In last week’s focus, we learned about our biological need for hunger. It was a biological strategy used by our ancestors to ensure that we ate food when we found it; that we consumed as much as possible, not knowing where or how we would find our next meal.
It was a great mechanism for early humans. But in today’s world, hunger can be problematic when food is not only abundant, but processed and supersized. Often, it’s difficult to differentiate true, physical, homeostatic hunger from emotional, reward-driven, non-homeostatic hunger.
In last week’s focus, we mentioned this concept of biological homeostasis: the human body’s attempt at keeping certain biological levels within a certain, stable range.
When we talk about hunger in a homeostatic sense, then, we’re talking about the body’s need to feed, the type of hunger that drives food intake due to a true energy need. Non-homeostatic hunger, on the other hand, is driven by emotion, habit, and any other number of factors beyond an actual energy need.
Given all sorts of external triggers these days, it can be hard to recognize the difference between true hunger and a fleeting hunger sensation. Take a look below to learn how you can start to recognize the difference!
How to Recognize True Hunger
True–or physical–hunger usually presents itself with very specific physiological sensations:
Comes on gradually
Any food or meal sounds appetizing
You will feel satisfied 5-20 minutes after eating
Loss of energy, as if you’re running low on fuel
May cause hunger pains, particularly in the stomach
Emotional hunger is the type of hunger that isn’t linked to any true need to refuel. There’s no energy uptake needed to get us back to that homeostatic state–we’re just fine where we are. This type of hunger can usually be recognized by signs like:
Comes on quickly
Lack of hunger pains
Typically triggered by emotions, good or bad
Hard to satisfy, will have you eating past the point of satisfaction
Being hungry for a very specific type of food, often high in fat, carbs, salt and/or sugar
Breaking the Cycle
Being able to identify when you’re truly hungry can help you avoid overeating out of comfort, habit, or reward. Breaking that emotional, gratifying attachment to food is much easier said than done, but it is absolutely possible.

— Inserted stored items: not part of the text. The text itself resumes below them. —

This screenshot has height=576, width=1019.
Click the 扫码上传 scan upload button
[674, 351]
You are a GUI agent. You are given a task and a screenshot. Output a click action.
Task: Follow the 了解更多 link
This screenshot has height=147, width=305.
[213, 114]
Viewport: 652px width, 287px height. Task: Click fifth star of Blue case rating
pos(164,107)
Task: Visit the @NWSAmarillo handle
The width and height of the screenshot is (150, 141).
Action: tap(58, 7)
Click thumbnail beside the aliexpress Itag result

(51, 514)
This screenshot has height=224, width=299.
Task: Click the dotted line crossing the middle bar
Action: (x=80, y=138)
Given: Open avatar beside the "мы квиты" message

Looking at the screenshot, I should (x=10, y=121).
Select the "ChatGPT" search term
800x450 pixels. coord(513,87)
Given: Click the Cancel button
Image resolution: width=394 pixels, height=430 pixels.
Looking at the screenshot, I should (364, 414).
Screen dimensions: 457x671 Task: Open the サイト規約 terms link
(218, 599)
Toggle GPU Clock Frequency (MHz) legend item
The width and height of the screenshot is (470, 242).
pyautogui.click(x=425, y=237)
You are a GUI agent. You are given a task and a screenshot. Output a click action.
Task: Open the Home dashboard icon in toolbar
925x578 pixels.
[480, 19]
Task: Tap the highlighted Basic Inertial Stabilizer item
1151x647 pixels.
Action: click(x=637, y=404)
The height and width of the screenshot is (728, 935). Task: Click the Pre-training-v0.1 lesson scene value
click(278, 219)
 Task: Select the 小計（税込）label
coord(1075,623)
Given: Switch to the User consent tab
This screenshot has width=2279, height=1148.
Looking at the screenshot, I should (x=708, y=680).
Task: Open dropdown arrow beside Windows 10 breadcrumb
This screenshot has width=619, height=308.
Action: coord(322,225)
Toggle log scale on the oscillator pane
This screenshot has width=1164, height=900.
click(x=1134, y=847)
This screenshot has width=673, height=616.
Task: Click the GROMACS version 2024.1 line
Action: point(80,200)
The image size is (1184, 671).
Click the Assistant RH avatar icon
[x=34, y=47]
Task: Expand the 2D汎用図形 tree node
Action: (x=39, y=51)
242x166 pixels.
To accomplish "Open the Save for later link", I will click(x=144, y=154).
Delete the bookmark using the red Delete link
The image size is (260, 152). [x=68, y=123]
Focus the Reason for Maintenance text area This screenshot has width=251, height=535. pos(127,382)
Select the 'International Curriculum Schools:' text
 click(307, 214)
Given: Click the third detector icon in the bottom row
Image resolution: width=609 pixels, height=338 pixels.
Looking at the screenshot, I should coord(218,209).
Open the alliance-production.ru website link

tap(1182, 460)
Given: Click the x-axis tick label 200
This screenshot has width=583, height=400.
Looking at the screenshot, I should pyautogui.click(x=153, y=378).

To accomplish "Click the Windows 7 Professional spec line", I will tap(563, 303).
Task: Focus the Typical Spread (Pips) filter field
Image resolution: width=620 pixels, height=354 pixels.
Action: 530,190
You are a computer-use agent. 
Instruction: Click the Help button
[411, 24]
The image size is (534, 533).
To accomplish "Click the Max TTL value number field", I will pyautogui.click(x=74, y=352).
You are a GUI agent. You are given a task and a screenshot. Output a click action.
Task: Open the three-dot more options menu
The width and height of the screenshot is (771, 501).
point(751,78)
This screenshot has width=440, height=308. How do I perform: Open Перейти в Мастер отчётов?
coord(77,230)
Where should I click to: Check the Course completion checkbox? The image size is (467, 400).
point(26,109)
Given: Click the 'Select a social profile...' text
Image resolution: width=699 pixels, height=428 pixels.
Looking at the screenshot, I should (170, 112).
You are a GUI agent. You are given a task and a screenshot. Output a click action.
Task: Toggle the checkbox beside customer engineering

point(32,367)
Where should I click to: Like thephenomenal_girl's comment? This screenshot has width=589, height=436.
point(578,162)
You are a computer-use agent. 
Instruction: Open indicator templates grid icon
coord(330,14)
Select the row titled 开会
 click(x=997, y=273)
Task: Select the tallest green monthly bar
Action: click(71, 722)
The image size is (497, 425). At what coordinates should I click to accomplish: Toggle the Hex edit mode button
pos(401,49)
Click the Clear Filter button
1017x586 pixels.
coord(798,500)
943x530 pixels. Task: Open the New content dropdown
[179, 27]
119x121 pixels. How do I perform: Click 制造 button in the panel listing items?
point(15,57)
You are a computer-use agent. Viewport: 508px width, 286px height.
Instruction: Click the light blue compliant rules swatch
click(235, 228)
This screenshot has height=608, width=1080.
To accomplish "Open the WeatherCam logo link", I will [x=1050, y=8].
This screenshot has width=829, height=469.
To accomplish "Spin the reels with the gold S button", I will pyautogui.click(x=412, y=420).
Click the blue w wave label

The next time you find yourself craving a brownie or mindlessly, endlessly reaching into the Pringle’s can, stop. Stop everything you’re doing. Fully embrace the urge you’re experiencing, whether you’re waiting to act on it or you’re already in the trenches. Don’t try to distract yourself; instead, embrace the urge you’re feeling.
Observe the feeling:
Is it making you uncomfortable?
Is your mouth watering?
Is it getting worse?
At the same time, notice what your brain is telling you:
Are you justifying what you want or are already doing?
Just a little won’t hurt
How bad can it be?
Observing both your physical feelings and mental response in this moment will help you get past this daunting urge to eat. It’s these small moments of mindfulness that are so key when trying to address unwanted hunger habits.
Once you allow yourself to sit in that uncomfortable urge–fully processing the moment and what it’s doing to you physically and mentally–without actually giving into the urge and acknowledging that this will pass, you’ll begin tapping into a portion of your brain that will get you through your craving.
Emotional, habitual hunger urges will always be present. The idea isn't to avoid it altogether, but instead to notice it, experience it, and allow it to be there without actually reacting to it.
And when slip-ups do happen, you can more easily recover from the setback. In doing so, you’ll be more likely–over time and with practice–to come out on the other side without giving into those unnecessary hunger cues.